Texte extrait:
┌──

On voit comme tout est clair, comme tout est limpide, quand fallacieusement l’on remet des liens de cause à effet entre nos actions en racontant sa vie. Alors qu’en réalité, je l’avoue, les choses ne se sont pas passées comme cela mais plutôt comme ceci : comme j’avais cassé le bracelet de ma montre en raccrochant le téléphone, je suis passé à la librairie acheter Monotobio dont j’ai sur-le-champ entamé la lecture ; c’est pourquoi Emmanuel Macron a jugé bon de déclarer le confinement national et que je n’ai pas retrouvé le sèche-cheveux, puisqu’il était rangé à sa place à côté du sac à charbon.
Oui, c’est bien plutôt ainsi, telles que racontées dans le paragraphe juste ci-dessus que les choses se sont passées ; je n’ai que ma bonne foi pour vous en assurer mais c’est ainsi.

└──

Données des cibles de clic

┌──

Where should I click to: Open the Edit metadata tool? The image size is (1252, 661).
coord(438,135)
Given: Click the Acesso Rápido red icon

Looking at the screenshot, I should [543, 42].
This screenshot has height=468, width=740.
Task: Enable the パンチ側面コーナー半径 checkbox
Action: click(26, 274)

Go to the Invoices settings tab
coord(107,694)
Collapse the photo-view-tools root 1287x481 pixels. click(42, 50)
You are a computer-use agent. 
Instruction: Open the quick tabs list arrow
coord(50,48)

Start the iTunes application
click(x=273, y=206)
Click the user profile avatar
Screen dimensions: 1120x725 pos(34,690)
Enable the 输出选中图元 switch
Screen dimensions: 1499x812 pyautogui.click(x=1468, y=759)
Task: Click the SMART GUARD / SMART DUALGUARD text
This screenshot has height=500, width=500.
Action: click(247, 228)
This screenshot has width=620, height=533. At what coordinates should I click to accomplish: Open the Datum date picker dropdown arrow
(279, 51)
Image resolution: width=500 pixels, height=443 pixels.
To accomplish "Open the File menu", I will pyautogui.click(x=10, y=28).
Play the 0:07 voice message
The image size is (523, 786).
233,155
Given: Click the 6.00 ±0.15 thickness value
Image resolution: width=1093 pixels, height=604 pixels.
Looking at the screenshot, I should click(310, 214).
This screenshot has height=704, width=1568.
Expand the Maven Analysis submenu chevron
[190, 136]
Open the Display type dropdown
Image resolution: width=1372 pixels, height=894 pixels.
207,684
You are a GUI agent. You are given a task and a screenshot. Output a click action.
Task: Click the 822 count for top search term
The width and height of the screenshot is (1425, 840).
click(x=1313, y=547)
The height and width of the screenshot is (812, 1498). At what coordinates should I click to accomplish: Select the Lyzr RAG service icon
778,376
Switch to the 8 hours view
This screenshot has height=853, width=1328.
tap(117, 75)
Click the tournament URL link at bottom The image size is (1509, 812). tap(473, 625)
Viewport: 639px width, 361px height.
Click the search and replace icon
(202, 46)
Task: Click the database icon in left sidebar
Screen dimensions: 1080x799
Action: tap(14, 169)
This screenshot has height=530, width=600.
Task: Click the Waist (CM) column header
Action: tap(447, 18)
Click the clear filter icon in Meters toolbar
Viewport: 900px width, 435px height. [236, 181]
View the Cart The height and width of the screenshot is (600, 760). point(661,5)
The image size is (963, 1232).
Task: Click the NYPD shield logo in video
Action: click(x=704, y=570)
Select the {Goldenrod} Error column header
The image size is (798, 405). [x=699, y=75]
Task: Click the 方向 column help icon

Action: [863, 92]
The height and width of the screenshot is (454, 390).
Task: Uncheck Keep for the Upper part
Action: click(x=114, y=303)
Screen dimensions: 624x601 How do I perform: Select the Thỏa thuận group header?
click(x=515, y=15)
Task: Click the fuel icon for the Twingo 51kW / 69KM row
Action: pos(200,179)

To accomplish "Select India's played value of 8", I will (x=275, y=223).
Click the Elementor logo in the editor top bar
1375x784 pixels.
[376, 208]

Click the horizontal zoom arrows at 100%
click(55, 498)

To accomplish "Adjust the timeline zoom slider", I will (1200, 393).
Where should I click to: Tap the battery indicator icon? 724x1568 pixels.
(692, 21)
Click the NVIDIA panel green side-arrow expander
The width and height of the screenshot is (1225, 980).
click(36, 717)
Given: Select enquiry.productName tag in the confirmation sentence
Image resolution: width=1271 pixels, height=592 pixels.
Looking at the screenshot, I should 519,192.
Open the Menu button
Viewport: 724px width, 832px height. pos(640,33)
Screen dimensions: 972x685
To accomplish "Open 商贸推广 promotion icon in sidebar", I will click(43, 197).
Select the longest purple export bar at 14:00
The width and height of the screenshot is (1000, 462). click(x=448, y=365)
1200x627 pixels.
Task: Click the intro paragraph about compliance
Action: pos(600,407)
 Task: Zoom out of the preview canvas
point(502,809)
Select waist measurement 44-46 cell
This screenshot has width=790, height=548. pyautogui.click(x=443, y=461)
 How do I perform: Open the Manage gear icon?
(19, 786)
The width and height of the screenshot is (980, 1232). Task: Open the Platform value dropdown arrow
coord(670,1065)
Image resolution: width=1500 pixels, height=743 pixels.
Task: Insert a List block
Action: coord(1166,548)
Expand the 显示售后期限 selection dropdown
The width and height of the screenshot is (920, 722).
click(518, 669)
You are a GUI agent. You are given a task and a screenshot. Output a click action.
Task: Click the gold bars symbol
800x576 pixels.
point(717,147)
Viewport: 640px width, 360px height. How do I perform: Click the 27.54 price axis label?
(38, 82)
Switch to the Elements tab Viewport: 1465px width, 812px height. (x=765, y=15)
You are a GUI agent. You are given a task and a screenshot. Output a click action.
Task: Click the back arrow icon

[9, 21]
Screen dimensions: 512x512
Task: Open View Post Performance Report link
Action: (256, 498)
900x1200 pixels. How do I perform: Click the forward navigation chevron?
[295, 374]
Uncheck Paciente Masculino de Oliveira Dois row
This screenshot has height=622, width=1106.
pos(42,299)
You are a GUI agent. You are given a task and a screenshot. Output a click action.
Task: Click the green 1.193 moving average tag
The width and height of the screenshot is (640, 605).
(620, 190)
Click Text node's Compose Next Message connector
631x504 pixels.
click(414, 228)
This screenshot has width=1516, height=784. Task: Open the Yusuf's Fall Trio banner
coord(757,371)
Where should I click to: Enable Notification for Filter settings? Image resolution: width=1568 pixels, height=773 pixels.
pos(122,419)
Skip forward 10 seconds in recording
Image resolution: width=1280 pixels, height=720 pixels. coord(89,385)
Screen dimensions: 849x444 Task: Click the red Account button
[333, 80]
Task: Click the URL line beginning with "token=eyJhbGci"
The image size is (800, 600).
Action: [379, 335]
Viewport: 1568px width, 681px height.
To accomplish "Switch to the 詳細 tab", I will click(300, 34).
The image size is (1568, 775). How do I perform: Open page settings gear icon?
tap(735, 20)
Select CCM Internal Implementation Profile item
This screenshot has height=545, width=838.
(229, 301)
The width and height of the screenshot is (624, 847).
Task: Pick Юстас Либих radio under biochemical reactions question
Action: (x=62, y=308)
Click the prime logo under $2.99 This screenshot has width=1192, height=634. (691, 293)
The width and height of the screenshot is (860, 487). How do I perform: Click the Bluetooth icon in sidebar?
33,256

└──

Consigne:
Recopiez le texte extrait de "On voit comme" à "sac à charbon." en remplaçant "sèche-cheveux" par "parapluie".

Réponse:
On voit comme tout est clair, comme tout est limpide, quand fallacieusement l’on remet des liens de cause à effet entre nos actions en racontant sa vie. Alors qu’en réalité, je l’avoue, les choses ne se sont pas passées comme cela mais plutôt comme ceci : comme j’avais cassé le bracelet de ma montre en raccrochant le téléphone, je suis passé à la librairie acheter Monotobio dont j’ai sur-le-champ entamé la lecture ; c’est pourquoi Emmanuel Macron a jugé bon de déclarer le confinement national et que je n’ai pas retrouvé le parapluie, puisqu’il était rangé à sa place à côté du sac à charbon.